The government has extended customs duty relief on key inputs for electronics manufacturing through March 31, 2029, to improve India’s cost competitiveness in electronics and electric mobility manufacturing.

Three customs notifications issued on July 8 exempt five components used in display assemblies, display cells, flexible printed circuit assemblies (FPCAs), backlight units, frames and anisotropic conductive film (ACF), from basic customs duty for automotive, medical and industrial applications. The relief does not extend to display assemblies used in mobile phones, smartwatches, smart meters, television panels or interactive flat-panel displays.

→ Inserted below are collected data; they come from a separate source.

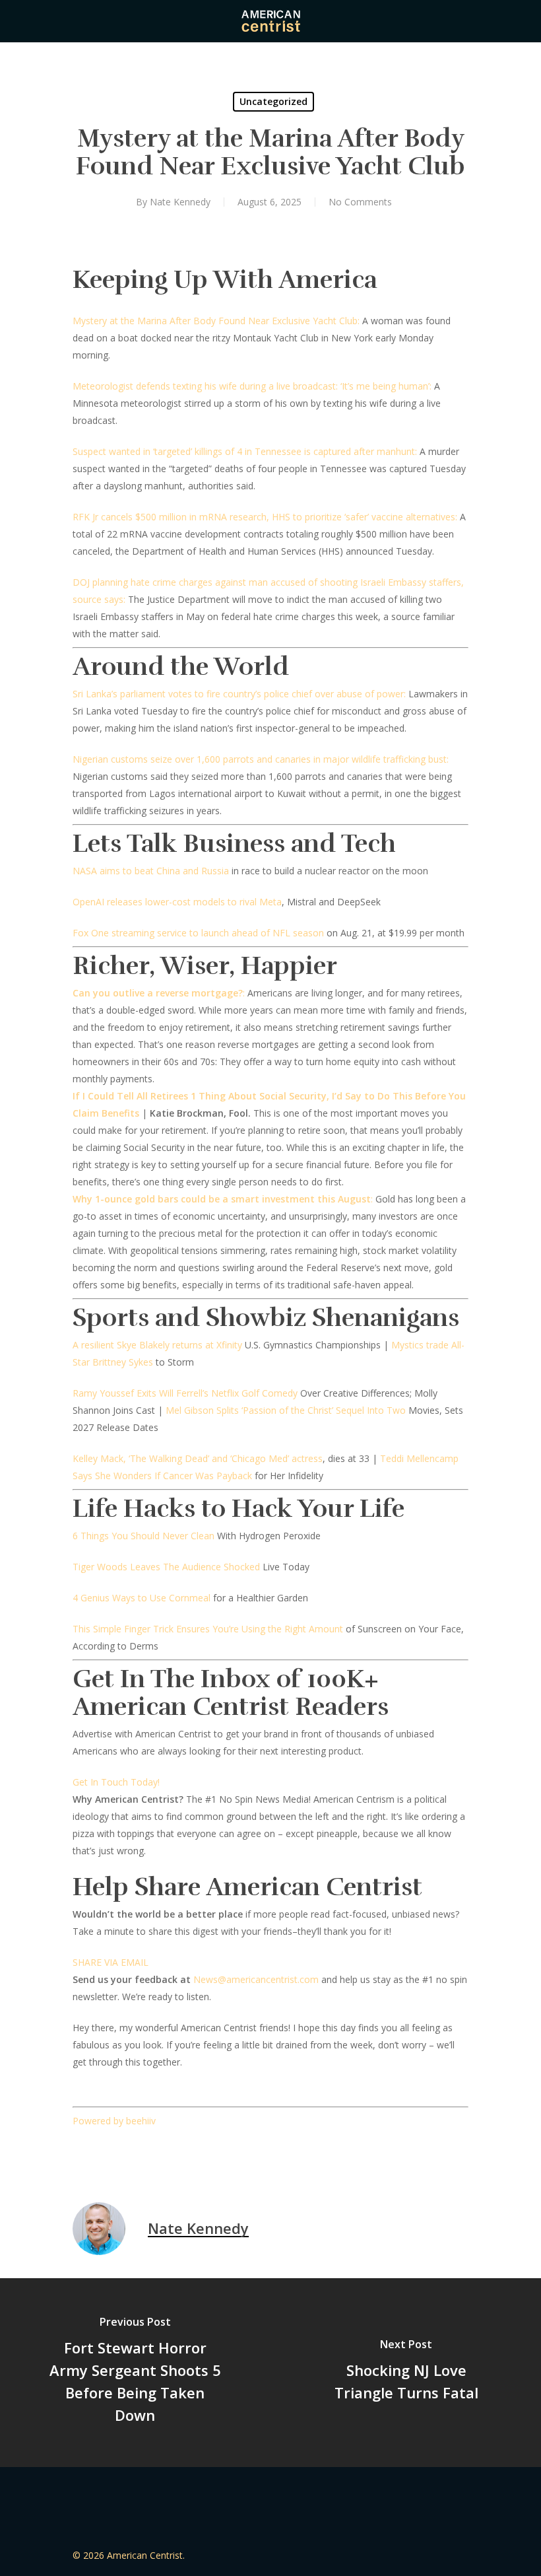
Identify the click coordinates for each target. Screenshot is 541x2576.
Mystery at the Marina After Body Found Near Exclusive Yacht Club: (216, 320)
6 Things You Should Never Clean (143, 1535)
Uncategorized (273, 101)
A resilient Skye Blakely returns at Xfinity (157, 1345)
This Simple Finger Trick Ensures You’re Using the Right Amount (208, 1628)
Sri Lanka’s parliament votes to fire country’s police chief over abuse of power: (239, 693)
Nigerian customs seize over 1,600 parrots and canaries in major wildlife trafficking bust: (261, 759)
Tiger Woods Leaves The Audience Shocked (166, 1566)
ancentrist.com (287, 1979)
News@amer (221, 1979)
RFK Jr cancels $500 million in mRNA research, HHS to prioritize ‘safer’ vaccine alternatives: (265, 516)
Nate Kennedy (180, 201)
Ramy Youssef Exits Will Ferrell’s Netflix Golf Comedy (185, 1393)
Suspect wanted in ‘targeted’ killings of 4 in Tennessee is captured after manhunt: (245, 451)
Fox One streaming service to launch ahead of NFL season (198, 932)
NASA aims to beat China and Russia (151, 870)
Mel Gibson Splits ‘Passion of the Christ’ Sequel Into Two (286, 1410)
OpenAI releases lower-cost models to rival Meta (177, 901)
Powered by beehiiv (114, 2120)
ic (252, 1979)
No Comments (360, 201)
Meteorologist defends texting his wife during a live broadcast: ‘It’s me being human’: (252, 386)
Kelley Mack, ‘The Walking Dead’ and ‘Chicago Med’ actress (198, 1458)
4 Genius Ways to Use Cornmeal (141, 1597)
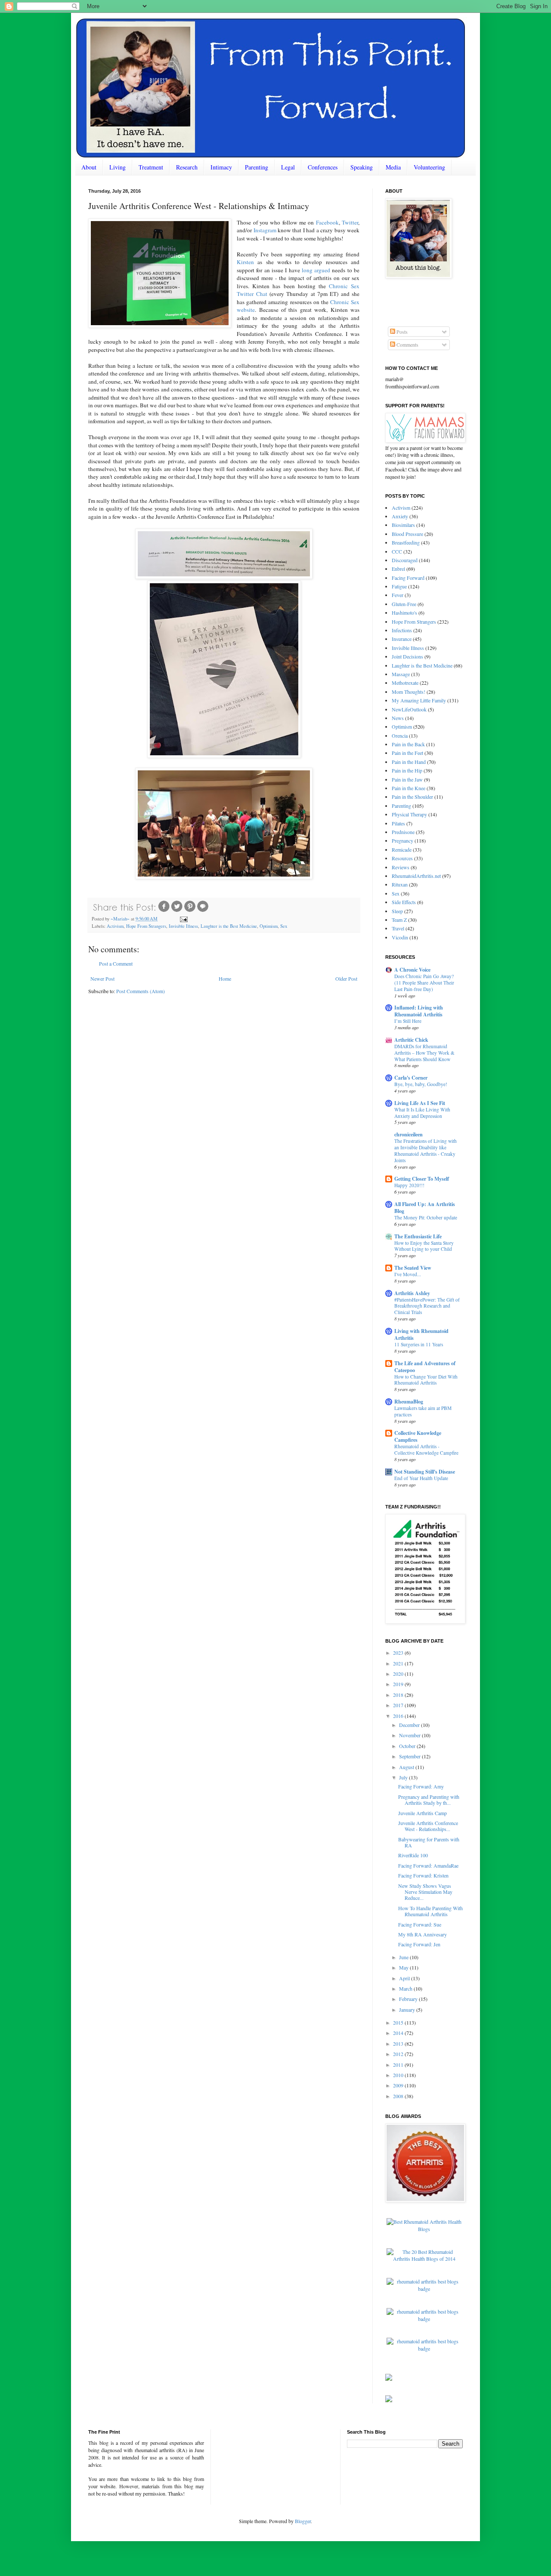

A separate notification extends zero customs duty, also through March 2029, on six components used to manufacture inductor coil modules for wireless charging in mobile phones, including nano-crystalline assemblies, E-shields, PET liners, PC shims, stranded and NFC coils, and neodymium-iron-boron magnets. The notifications additionally expand the list of machinery eligible for concessional duty in lithium-ion cell manufacturing.

Implications for medical device manufacturing
By keeping duty relief in place on display cells, FPCAs and backlight units,inputs used in equipment such as patient monitors, imaging consoles and diagnostic analyzers, the notifications are expected to help lower input costs for domestic MedTech manufacturers that assemble display-based devices in India. Industry stakeholders have previously argued for duty concessions of this kind as a bridge measure to support local manufacturers while India’s component supply chain for medical electronics continues to develop.

Lower input costs on display and battery-related components could, over time, help manufacturers avoid passing higher costs on to hospitals and patients, particularly for portable and battery-powered devices such as infusion pumps and diagnostic equipment used outside major metro hospitals. Any resulting effect on device pricing or availability, however, would depend on how manufacturers pass through the savings and on broader supply-chain and demand factors, which are not addressed in the notifications themselves.

The government has framed the broader package primarily as an electronics and EV manufacturing measure rather than a healthcare-specific one; medical devices are one of several end-use categories, alongside automotive and industrial equipment, covered by the display-assembly exemption.